The exercise -
Count the lines of the material below that contain the string "arrow". Give only the number.

--- START Dataset rows ---

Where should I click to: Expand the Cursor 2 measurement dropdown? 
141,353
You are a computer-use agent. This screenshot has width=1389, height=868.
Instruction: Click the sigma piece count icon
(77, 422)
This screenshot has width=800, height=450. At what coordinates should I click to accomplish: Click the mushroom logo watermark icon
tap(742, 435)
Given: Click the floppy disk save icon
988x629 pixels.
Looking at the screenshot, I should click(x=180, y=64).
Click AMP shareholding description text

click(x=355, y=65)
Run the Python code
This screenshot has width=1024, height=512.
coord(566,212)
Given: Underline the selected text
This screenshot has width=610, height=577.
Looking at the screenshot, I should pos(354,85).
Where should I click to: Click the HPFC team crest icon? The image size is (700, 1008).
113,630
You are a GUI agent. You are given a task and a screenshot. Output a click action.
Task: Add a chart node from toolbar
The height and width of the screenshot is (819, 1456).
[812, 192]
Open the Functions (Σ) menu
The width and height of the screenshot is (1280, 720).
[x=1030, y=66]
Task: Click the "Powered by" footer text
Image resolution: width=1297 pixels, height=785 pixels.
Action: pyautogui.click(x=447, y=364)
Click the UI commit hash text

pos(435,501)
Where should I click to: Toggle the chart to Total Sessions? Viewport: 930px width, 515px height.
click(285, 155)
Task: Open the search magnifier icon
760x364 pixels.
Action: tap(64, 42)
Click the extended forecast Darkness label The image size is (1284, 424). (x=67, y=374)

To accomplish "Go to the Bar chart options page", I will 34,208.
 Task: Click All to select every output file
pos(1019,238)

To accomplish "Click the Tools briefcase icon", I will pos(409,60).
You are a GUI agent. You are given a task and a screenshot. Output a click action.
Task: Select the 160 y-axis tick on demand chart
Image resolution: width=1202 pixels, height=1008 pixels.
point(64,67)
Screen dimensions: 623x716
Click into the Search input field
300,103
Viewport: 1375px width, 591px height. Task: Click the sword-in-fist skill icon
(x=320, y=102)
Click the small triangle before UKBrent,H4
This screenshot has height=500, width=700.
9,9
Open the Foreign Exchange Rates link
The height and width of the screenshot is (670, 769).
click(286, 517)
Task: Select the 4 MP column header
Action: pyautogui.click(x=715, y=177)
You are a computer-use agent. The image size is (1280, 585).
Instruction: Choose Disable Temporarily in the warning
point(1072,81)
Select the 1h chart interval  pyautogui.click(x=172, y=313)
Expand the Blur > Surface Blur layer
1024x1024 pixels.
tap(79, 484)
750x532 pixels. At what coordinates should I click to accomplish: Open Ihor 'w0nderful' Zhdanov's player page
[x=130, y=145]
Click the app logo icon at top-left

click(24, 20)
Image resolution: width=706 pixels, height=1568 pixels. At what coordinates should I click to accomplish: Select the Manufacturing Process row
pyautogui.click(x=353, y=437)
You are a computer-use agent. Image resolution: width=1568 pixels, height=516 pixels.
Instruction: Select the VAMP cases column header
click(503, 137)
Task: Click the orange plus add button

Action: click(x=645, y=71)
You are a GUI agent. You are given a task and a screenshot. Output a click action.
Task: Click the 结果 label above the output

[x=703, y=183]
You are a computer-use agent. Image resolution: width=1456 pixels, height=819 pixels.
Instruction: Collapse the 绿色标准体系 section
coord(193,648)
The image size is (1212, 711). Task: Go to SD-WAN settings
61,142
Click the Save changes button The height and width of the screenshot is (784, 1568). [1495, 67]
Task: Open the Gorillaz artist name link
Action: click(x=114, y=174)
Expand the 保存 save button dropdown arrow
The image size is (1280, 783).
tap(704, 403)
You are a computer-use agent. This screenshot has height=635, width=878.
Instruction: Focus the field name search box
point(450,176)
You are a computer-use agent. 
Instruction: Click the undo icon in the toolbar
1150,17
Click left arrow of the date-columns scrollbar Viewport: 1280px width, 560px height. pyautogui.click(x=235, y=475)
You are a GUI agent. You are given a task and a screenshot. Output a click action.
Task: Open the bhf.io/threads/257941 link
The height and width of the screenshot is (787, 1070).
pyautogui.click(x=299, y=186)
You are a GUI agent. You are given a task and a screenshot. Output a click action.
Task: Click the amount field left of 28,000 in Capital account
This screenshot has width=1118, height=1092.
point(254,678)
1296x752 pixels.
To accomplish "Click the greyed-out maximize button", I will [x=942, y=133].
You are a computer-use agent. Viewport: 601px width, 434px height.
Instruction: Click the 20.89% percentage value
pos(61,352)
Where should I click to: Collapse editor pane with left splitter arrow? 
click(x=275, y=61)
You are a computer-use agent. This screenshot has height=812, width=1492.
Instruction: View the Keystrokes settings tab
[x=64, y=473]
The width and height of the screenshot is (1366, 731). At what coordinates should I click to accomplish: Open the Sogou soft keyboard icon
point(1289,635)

--- END Dataset rows ---

Solution -
3